# [Working data]
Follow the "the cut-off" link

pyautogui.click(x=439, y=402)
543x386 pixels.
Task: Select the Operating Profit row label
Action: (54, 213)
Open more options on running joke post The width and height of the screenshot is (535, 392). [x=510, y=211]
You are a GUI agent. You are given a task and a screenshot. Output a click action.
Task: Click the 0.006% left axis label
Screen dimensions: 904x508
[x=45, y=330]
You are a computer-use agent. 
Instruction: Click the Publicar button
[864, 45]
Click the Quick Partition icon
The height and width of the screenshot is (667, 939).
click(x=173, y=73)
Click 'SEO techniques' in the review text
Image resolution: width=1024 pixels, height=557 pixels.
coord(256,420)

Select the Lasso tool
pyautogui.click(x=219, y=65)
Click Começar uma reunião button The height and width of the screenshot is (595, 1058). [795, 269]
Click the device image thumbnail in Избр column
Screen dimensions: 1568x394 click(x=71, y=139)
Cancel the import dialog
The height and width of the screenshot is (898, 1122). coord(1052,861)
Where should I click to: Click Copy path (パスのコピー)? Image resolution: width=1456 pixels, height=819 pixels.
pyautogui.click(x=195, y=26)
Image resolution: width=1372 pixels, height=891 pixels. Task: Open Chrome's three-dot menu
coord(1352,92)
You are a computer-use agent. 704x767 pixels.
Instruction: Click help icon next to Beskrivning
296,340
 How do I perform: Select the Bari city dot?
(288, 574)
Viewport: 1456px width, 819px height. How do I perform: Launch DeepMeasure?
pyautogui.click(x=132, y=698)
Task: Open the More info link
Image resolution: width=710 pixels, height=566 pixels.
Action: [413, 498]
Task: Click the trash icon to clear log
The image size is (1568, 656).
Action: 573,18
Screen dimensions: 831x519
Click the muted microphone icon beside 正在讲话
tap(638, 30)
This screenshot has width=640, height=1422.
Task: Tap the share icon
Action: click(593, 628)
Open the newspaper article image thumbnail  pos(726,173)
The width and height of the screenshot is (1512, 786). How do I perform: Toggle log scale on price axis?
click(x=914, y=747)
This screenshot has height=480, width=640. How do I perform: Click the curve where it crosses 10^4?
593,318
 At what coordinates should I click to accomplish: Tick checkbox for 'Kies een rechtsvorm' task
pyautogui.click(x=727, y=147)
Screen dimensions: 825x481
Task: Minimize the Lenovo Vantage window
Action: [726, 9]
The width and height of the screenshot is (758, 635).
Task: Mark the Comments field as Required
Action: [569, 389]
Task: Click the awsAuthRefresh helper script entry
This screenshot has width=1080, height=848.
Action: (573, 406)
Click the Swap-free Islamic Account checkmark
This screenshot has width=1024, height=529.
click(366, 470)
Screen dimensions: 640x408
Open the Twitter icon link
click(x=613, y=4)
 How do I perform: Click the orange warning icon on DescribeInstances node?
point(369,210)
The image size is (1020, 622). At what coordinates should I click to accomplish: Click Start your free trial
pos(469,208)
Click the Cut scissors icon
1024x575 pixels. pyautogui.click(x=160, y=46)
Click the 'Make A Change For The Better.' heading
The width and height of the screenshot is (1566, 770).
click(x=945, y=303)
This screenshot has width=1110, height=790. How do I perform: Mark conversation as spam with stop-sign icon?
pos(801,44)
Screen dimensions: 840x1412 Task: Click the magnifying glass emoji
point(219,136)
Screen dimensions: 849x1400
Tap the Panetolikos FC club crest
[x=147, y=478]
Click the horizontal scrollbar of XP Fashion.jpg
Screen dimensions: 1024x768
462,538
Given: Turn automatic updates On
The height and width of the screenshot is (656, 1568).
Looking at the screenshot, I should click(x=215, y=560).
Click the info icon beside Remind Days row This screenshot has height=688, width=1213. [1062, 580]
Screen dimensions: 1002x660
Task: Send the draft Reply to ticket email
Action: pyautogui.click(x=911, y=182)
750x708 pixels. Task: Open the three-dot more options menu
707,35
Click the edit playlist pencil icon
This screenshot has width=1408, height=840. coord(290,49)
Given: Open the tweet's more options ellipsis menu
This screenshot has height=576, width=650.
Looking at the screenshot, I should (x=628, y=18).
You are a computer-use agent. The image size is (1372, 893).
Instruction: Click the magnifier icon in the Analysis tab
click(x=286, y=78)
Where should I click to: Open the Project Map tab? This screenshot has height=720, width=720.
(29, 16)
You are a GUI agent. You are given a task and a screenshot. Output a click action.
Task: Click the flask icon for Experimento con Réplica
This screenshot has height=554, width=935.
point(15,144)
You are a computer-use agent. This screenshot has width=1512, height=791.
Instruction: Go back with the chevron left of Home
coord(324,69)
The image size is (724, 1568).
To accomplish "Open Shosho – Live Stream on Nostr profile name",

# [Work required]
Count the lines in the items above that contain the string "info". Reply with the number alone.

# [Expected answer]
2